Among her many charities, Neilson contributes to the Ampilatwatja Health Centre Aboriginal Corporation northeast of Alice Springs, Oz Harvest (South Africa), Cape Town Opera and Amnesty International. She is a patron of Two Good Co and Anti-Slavery Australia. She funds two University of NSW chairs, one in Architecture (Affordable Housing) and one in Contemporary Art.
“You don’t exclude people from anything I do”
Judith Neilson
As a Rhodesian, she’d grown up thinking the Rhodes Scholarship – which sends the world’s smartest, sportiest youth to Oxford – was a great thing and contemplated doing something similar. But when she read Cecil Rhodes’s will, she saw that his scholarship wasn’t achieving what he’d hoped, and her mind shifted towards changing the world with journalism.
She came to Tzannes with a brief. “She said the only hope for a better world is to support investigative journalism … that would not otherwise see the light of day,” Tzannes recalls.

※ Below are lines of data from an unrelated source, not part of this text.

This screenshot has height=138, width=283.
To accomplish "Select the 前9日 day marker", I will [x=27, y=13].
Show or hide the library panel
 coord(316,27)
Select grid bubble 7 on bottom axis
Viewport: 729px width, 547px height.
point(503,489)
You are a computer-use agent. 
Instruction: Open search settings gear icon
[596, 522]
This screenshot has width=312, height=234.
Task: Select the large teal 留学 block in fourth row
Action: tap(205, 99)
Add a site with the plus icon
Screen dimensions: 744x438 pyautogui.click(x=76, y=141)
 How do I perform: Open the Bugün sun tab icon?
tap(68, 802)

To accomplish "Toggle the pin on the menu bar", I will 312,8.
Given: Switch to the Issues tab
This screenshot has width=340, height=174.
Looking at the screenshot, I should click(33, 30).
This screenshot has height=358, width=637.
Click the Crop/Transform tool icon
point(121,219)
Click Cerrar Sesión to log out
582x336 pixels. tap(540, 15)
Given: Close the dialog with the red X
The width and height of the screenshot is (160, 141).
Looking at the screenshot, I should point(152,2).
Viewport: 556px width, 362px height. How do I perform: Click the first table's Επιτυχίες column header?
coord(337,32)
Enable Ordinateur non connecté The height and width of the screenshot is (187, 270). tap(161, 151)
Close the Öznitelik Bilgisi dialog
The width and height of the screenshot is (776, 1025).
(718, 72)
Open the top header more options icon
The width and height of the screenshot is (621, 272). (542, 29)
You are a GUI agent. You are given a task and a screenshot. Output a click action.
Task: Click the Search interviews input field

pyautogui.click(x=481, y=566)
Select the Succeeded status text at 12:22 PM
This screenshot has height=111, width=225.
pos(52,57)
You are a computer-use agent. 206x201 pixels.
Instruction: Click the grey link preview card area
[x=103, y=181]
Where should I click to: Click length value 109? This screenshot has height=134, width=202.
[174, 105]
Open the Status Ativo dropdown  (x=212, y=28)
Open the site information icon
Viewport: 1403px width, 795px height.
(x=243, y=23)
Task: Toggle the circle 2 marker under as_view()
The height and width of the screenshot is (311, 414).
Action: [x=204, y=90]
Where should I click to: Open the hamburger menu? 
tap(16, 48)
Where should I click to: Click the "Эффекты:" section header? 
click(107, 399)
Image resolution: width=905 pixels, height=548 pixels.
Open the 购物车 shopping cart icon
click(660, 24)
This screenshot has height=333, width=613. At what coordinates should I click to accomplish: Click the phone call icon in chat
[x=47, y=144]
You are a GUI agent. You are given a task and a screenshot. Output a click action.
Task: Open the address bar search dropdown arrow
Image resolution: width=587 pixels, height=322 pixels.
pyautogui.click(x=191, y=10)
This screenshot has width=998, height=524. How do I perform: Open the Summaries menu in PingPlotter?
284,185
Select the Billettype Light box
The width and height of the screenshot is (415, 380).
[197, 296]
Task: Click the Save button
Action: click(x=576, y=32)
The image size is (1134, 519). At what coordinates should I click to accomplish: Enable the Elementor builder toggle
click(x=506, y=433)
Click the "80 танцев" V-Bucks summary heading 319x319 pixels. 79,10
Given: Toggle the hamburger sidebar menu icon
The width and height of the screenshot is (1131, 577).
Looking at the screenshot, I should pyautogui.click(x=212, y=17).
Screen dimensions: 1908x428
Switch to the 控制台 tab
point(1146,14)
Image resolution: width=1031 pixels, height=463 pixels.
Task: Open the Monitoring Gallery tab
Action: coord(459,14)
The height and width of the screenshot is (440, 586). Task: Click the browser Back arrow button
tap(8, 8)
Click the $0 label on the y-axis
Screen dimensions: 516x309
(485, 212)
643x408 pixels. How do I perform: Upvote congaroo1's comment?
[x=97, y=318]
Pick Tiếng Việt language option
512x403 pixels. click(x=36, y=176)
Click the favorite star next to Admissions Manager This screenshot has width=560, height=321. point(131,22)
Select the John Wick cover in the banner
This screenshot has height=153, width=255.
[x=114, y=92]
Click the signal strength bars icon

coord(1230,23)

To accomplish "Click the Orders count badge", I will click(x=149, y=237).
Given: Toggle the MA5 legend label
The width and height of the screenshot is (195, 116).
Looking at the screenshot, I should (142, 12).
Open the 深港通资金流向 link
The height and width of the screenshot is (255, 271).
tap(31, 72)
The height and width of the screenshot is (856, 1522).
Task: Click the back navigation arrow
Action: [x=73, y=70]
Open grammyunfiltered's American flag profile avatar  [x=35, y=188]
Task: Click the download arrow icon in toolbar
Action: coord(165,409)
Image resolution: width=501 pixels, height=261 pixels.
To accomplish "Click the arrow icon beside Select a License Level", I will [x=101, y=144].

Tzannes designed the award-winning building for the Judith Neilson Institute for Journalism and Ideas (JNI). Neilson appointed a board and an executive director – long-time Westfield media adviser Mark Ryan – and she expected them to fill the place with storytellers. She imagined a place where somebody with a story could come and there’d be professionals there to help them publish it. Or they might give a desk and money to a journo with a story that needed digging.
As is her style, she walked away, giving Ryan and the board the freedom to leap her high hurdle. She says she heard little more from them for the next three years. “I’ve set foot in that building twice: the opening; and then [last March], Mark [Ryan] invited me to see a logo.”
He had a lot more to show her – a slick brochure for an award to rival the Nobel Prize to be given annually to one of the world’s top “thinkers”. Including, she says, a bill for $50 million over five years. She refused. “They’d be having all these functions for academics and intellectuals.” She pauses now to emphasise each word. “I’m not. Like. That. You don’t exclude people from anything I do. I want to do something I can understand, that somebody round here doing the garden can understand.” Ryan resigned as did director Jonathan Teperson, and they took four independent directors with them.
Neilson says the JNI will continue and all commitments will be honoured. “We’re going back to plan a place where people can tell stories. Where journalists can be supported.”